- [EXERCISE AIM]:
Reproduce word for word the stretch of the Tim Sweeney thread from "When it came" through "editor for it.".

- [SELECTED TEXT]:
※

From The Past To The Future: Tim Sweeney Talks - edw519
http://www.gamasutra.com/view/feature/4035/from_the_past_to_the_future_tim_.php

======
plinkplonk
" "After that realization about the web, I felt really idiotic. It forced me
to be in the mindset of "Everything I do from now on needs to be thought
through carefully." With every major technical problem, I didn't just look at
"What is the problem I'm trying to solve?", but I took a much bigger
perspective: "How can we really change the game and win this?"

When it came to developing Unreal -- I think we started that in 1994 -- James
Schmalz was writing a solo assembly language 3D game with a dragon flying over
a terrain, kind of a Magic Carpet knock-off. And I was tasked with writing the
editor for it.

But I really thought that through in a huge amount of depth in advance -- you
know, looking at what Quake did and Doom did: they had this little crappy
editor with a very advanced game engine behind it. Completely separate
programs.

I thought it through in a whole lot of detail, and I thought that content
development was really the essential ingredient in all of that. It was
important to spend even more effort on the editor and tools than the actual
game itself, just to empower the artists to make a great game.

So we came up with this editor-centric approach to game development, where you
had this integrated editor that used the game engine for real-time display of
everything. Real-time editing of everything, and all of that. And that came
from really methodically thinking through the problem of "What do you really
do, and how do I not miss the point in this revolution?" "

Inspiring!

※

- [DATA SHOWN]:
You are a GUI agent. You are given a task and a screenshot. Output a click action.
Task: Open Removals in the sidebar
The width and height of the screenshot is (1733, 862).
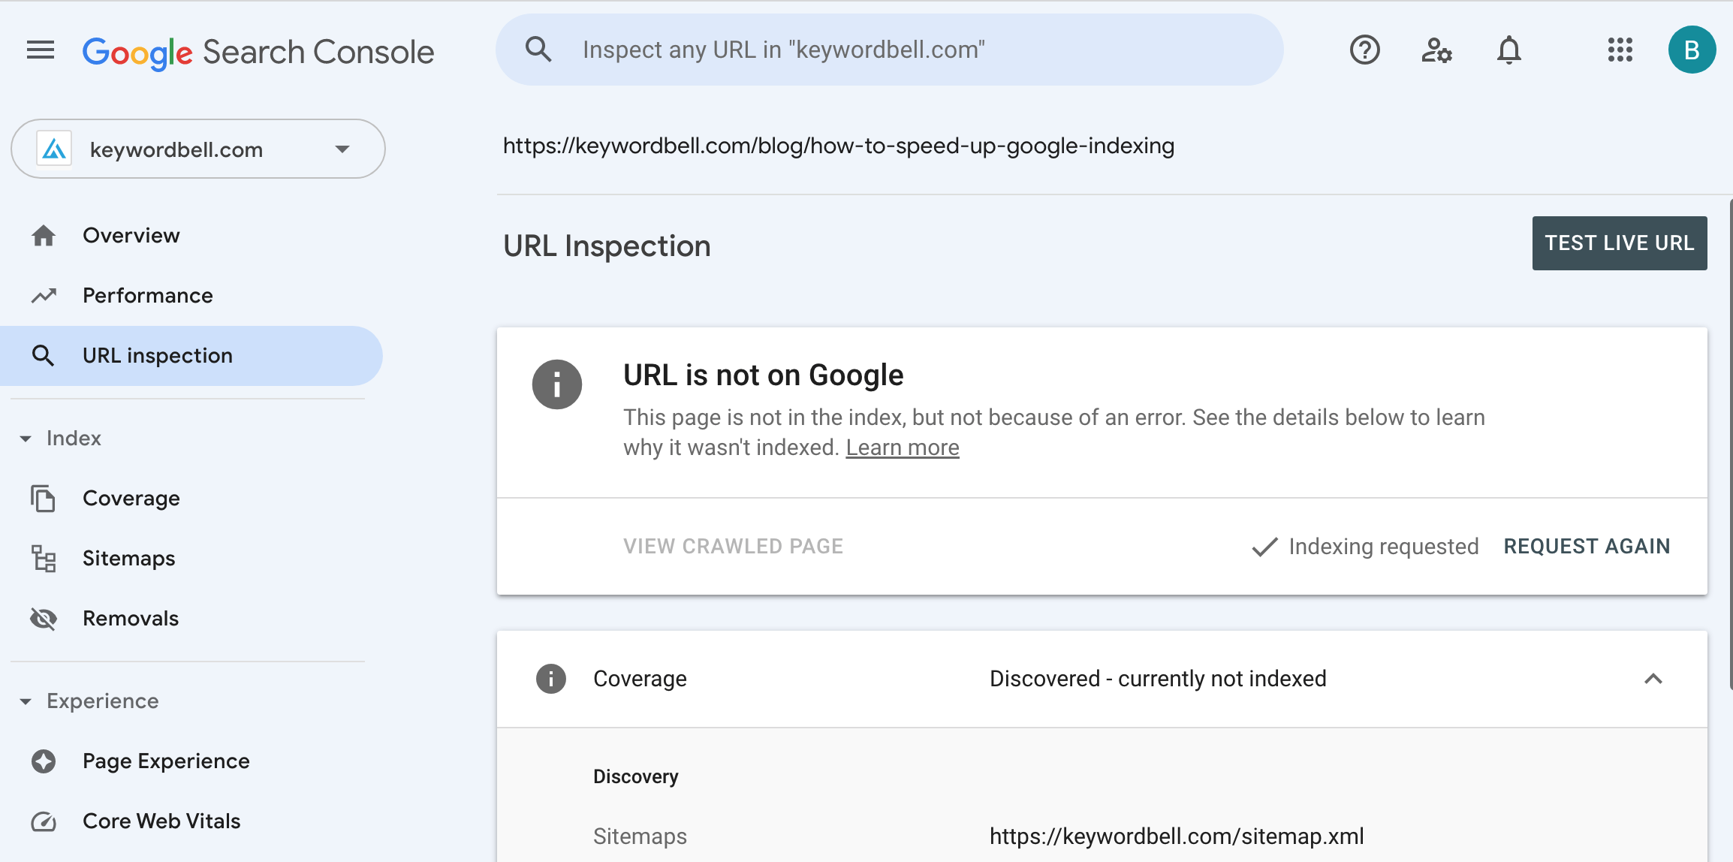130,619
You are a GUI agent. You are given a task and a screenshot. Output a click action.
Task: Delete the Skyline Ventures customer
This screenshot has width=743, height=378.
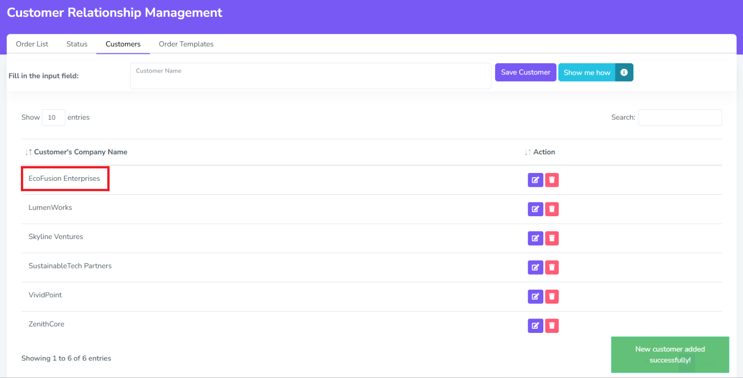(x=552, y=239)
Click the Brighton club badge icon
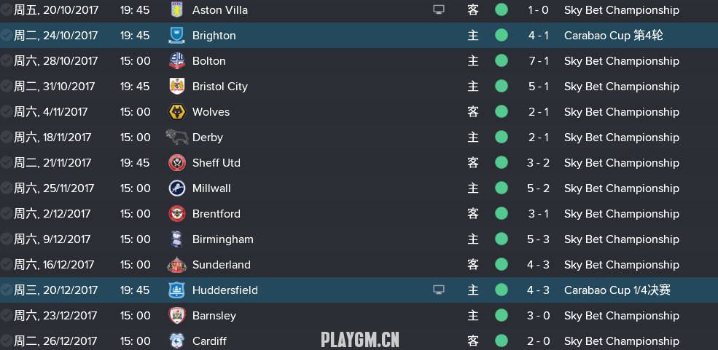718x350 pixels. pyautogui.click(x=176, y=35)
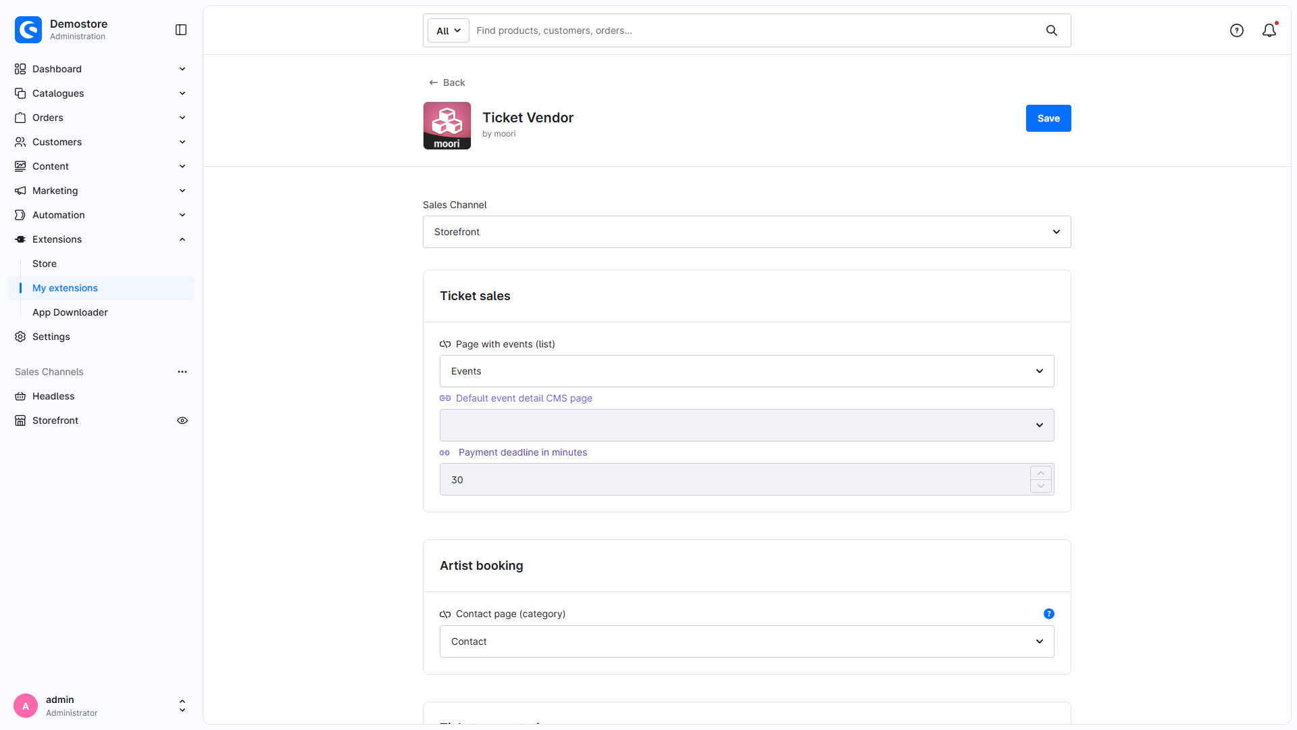Click inheritance link icon beside Payment deadline
The height and width of the screenshot is (730, 1297).
[445, 453]
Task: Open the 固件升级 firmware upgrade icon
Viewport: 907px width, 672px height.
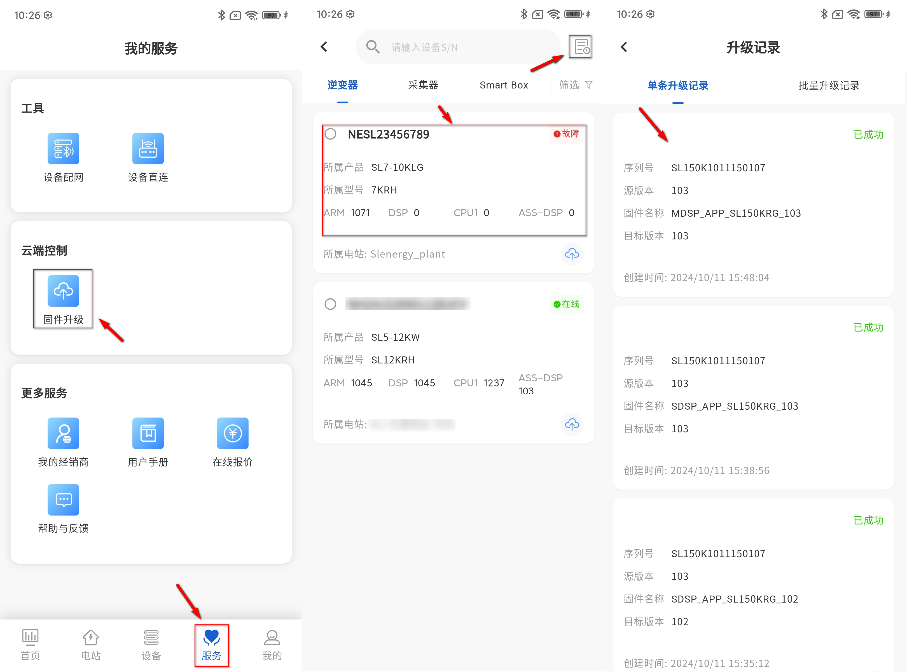Action: point(63,291)
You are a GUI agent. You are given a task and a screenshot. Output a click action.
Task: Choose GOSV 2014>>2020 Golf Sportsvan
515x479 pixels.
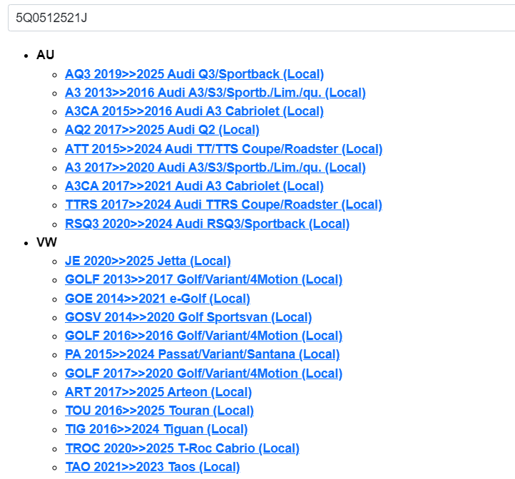[x=188, y=317]
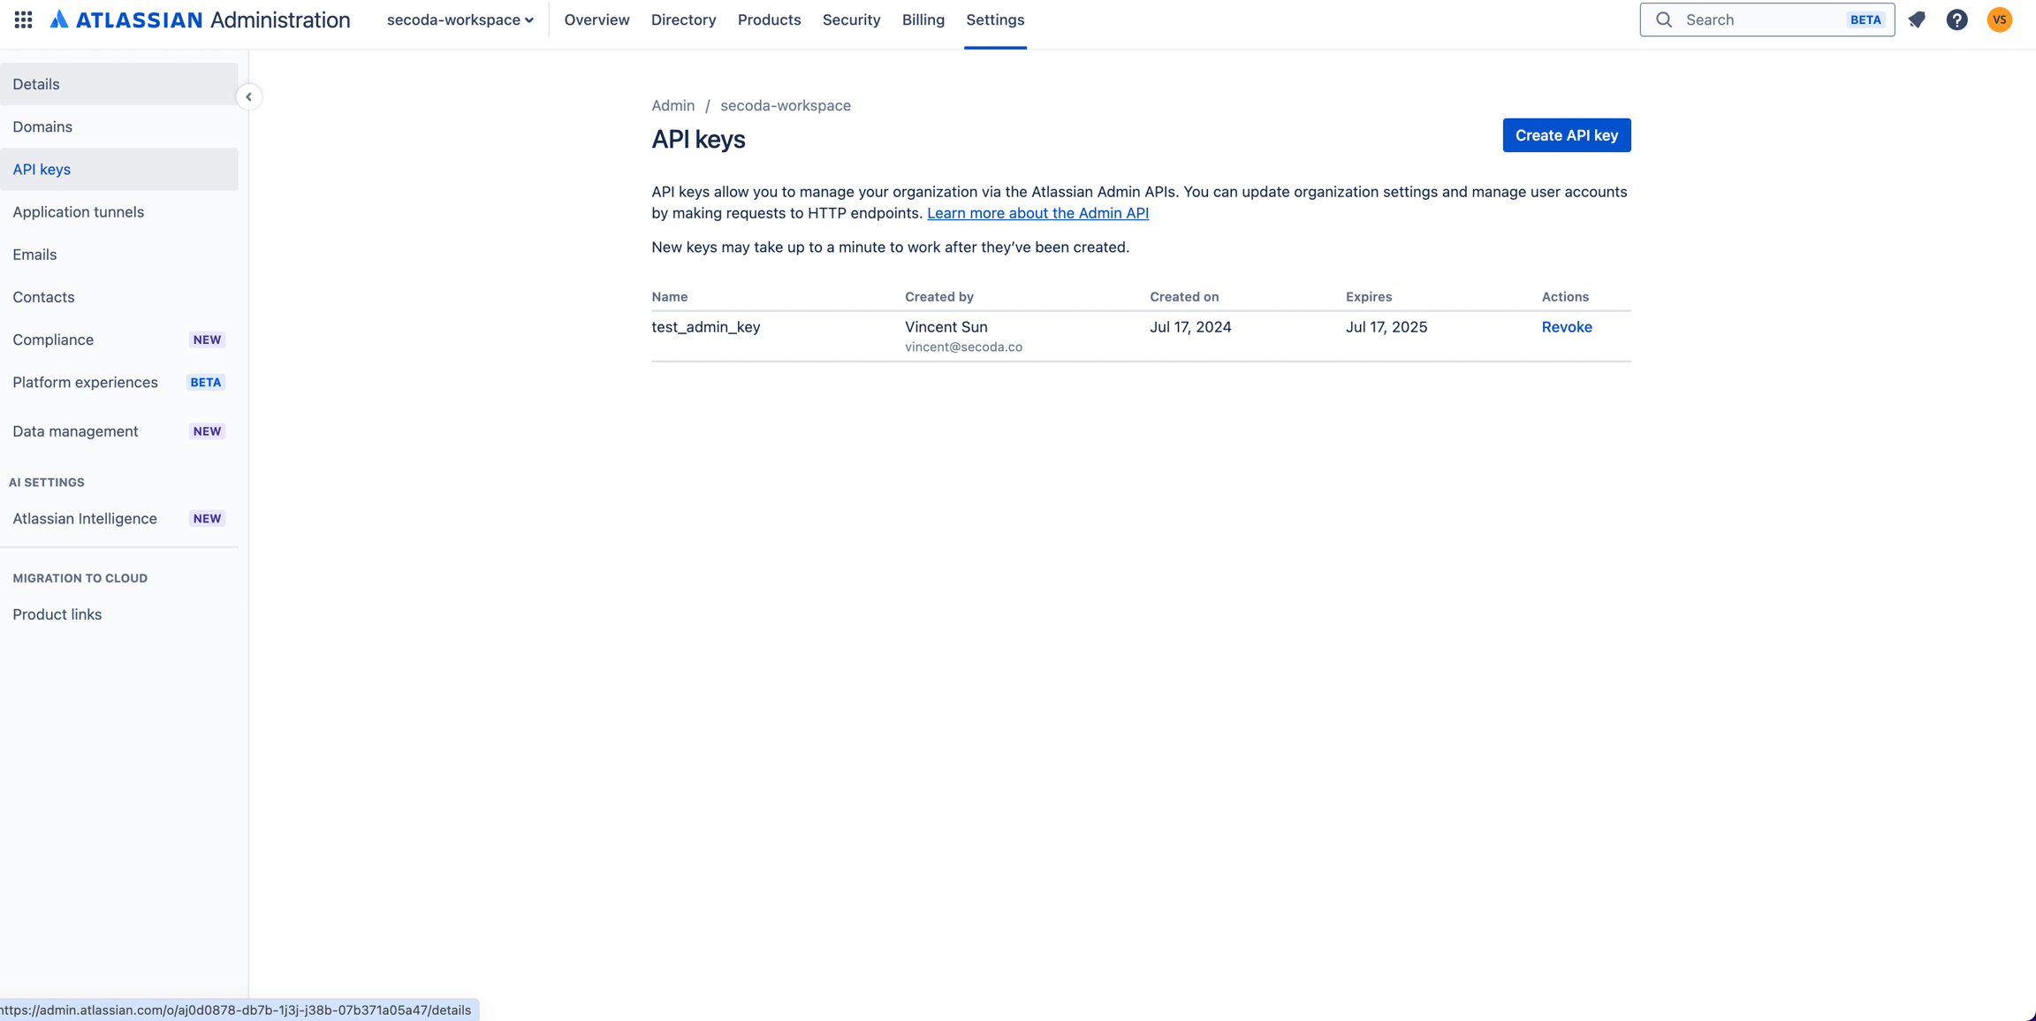Viewport: 2036px width, 1021px height.
Task: Click the Create API key button
Action: pyautogui.click(x=1566, y=135)
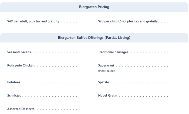Click the Traditional Sausages menu item
This screenshot has width=189, height=114.
point(113,52)
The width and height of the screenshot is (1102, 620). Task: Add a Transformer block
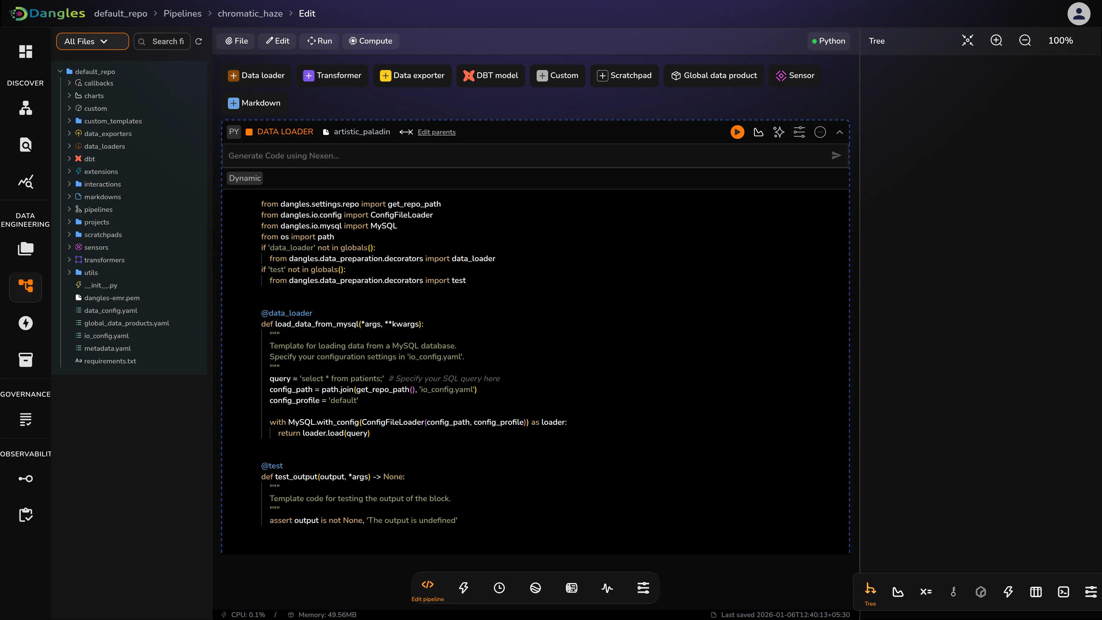[x=332, y=76]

※

- [WRITTEN REPLY]:
When it came to developing Unreal -- I think we started that in 1994 -- James
Schmalz was writing a solo assembly language 3D game with a dragon flying over
a terrain, kind of a Magic Carpet knock-off. And I was tasked with writing the
editor for it.